May 11, 2009 — After leading their second-round series 2-1 against the Chicago Blackhawks, the Canucks lost Games 4 and 5 and were facing elimination in Game 6. Down 3-1 midway through the second period, they rallied to take 4-3 and 5-4 leads in the third, only to have everything fall apart in the final seven minutes as Patrick Kane, Jonathan Toews and Kane again ventilated Luongo for a 7-5 Blackhawk win. Luongo surrendered all seven goals on just 30 shots and was in tears following the loss. “I think I let my teammates down tonight and that’s going to take a while to get over, I think,” he said.

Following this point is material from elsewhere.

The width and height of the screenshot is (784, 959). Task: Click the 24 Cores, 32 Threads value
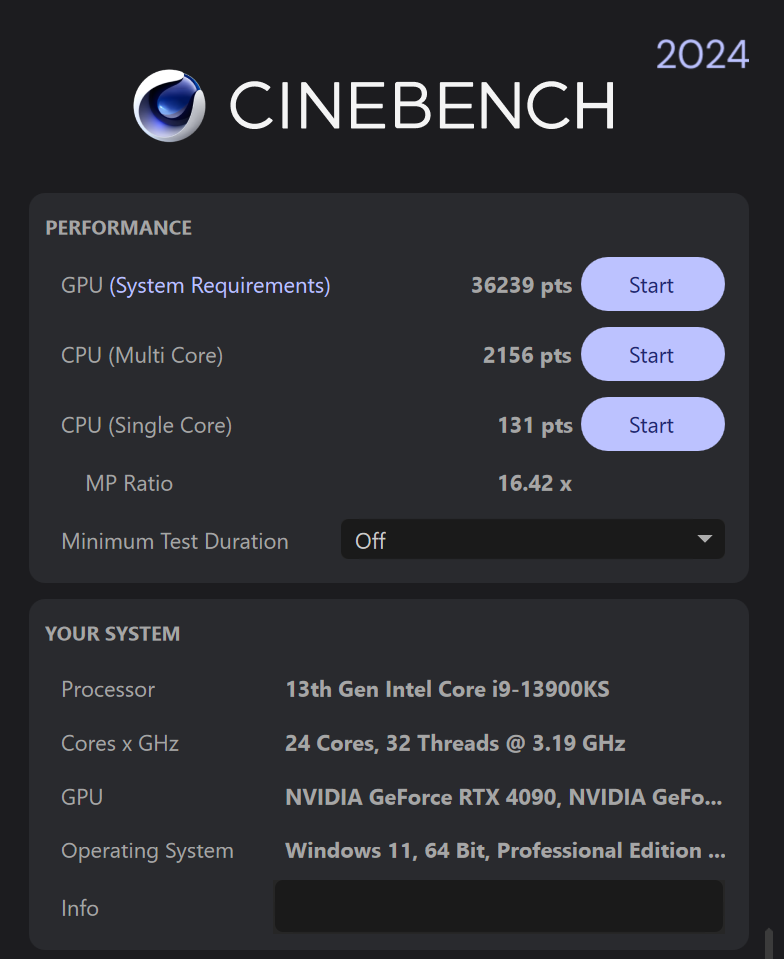455,744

May 11, 2010 — Exactly a year to the day they were eliminated by the Blackhawks, the Canucks were again facing elimination by the Blackhawks. Coach Vee’s skaters won the opening game of the series 5-1 in Chicago but then dropped the next three by a combined 16-8 margin. They rebounded 4-1 in Game 5 to stay alive but were trounced 5-1 two days later to end their Cup chase for another year. Luongo faced 35 shots, stopped 30 and attempted a little gallows humour post-game that went over like the proverbial lead balloon. “I kept it under seven goals,” he said. “So improvement was made.” It was the pre-strombone1 era and nobody laughed.

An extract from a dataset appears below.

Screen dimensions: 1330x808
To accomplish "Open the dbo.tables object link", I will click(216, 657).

April 26, 2011 – After squandering a 3-0 opening-round series lead against the now despised ’Hawks, the Canucks were facing the humiliating prospect of being the fourth team in NHL history to gag on a 3-0 series advantage. Alex Burrows scored early in Game 7 and the Canucks were still leading by the razor-thin 1-0 margin late in the third when Duncan Keith went to the penalty box for hooking. The Blackhawks had no choice but to go for the shortie and Jonathan Toews did exactly that, tying the game at 18:04. Burrows then took a holding penalty just 24 seconds into overtime and Luongo made a stupendous save on Patrick Sharp on the ensuing power play, setting the stage for the dramatic Burrows “Slay the Dragon” series-winner at 5:22. “We didn’t make it easy on ourselves,” said Burrows the hero. “I think it feels even better getting it done this way.”

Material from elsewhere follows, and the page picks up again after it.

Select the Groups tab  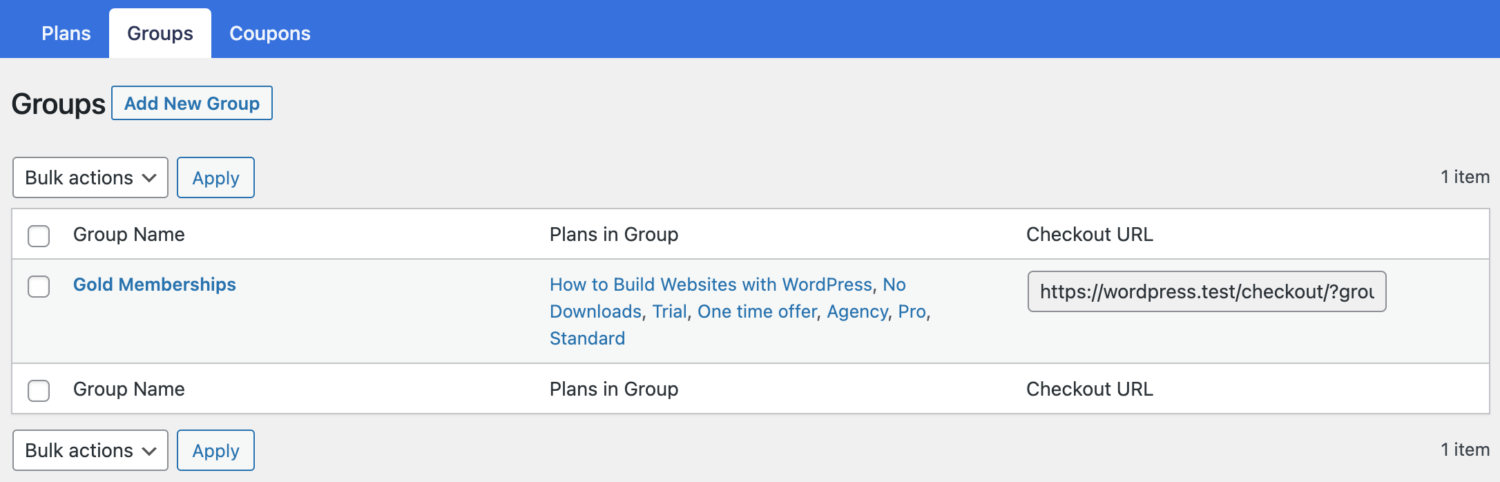click(160, 33)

May 24, 2011 — Up 3-1 on the San Jose Sharks in the Western Conference final, the Canucks were looking to put away the Sharks in a tidy five games. Things appeared bleak late in the third with Vancouver down 2-1 but Ryan Kesler deflected a Henrik Sedin shot past Antti Niemi with 13.2 seconds remaining, sending the game into overtime and then double overtime before Kevin Bieksa won it on a knuckle-puck shot that almost nobody saw. “When you watch the replay, the officials didn’t know where it was, Niemi didn’t know where it was, Vancouver, San Jose, nobody knew where it was,” lamented losing coach Todd McLellan. “It came right to Bieksa. One more bounce he probably whiffs on it and we’re still playing.”
June 15, 2011 – Tied 3-3 with the Boston Bruins in the Stanley Cup Final, the Canucks were one home-ice victory from the their first ever championship. The Canucks had been dominant at home throughout the playoffs and entered the game on a six-game win streak on Rogers Arena ice. Sadly for them, they couldn’t close the deal and were soundly defeated 4-0 by the Bruins, who celebrated wildly on the playing surface while the Canucks commiserated just metres away in their dressing room. Meanwhile, on the streets, a riot was underway. “This is the toughest thing you can go through,” captain Henrik Sedin said of the loss, although he could have meant the riot as well.